From 1993, Kerpel served in the final Apartheid government of South Africa as an adviser to State President F. W. de Klerk. Kerpel continued to advise de Klerk after Apartheid's fall, helping prepare a critical report of the economic policies of the newly elected Black majority government. In 2019 de Klerk claimed to have not known of Kerpel. In the late 1990s Kerpel was the adviser to Shirley Porter, attempting to defend her reputation from the Homes for votes scandal, of which Shirley was involved.

Since his retirement, Kerpel has been president and chairman of the North London Bowling Club. He has also expressed opinion on modern political events, such as when he commented on Prime Minister Boris Johnson's failure to nominate Chris Grayling as Chair of the Intelligence and Security Committee of Parliament in 2020.

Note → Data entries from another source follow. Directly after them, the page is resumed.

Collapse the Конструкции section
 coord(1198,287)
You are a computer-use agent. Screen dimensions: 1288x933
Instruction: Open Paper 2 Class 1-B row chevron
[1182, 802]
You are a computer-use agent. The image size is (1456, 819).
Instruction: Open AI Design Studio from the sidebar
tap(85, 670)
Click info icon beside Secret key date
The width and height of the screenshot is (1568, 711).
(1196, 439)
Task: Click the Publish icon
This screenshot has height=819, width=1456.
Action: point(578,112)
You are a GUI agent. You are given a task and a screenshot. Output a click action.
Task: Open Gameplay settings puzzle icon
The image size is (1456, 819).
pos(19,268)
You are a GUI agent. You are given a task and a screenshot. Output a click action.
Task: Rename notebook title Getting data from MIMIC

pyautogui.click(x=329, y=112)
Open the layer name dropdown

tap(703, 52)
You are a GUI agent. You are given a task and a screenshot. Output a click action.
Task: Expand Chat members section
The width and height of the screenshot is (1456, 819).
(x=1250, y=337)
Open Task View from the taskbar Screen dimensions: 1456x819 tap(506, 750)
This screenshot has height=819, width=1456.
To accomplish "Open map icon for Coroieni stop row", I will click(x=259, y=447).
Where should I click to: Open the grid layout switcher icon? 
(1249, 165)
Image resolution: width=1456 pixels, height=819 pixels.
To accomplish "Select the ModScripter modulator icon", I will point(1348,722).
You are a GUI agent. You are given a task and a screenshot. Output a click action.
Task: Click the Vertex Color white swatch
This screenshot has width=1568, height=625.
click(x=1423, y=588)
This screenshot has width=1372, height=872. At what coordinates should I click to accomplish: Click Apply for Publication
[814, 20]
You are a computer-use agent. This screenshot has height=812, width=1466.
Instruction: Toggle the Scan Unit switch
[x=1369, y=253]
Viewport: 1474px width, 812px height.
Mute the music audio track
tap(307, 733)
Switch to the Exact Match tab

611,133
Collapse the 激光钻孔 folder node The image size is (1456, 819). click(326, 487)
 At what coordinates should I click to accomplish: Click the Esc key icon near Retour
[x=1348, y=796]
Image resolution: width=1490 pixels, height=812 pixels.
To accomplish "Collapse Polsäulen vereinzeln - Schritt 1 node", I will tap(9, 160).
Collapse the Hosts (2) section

== Coalition for Peace Through Security ==
Kerpel was one of the main activists in the Coalition for Peace through Security, a campaigning group strongly opposed to unilateral nuclear disarmament and withdrawal from NATO. Kerpel designed some of the group's posters, namely those critical of the Campaign for Nuclear Disarmament. He also believed the group to be popular enough "to be able to set up an office in Whitehall" (the British government or civil service).

== Honours ==
Kerpel was appointed a Member of the Order of the British Empire (MBE) in the 1981 Birthday Honours for political service.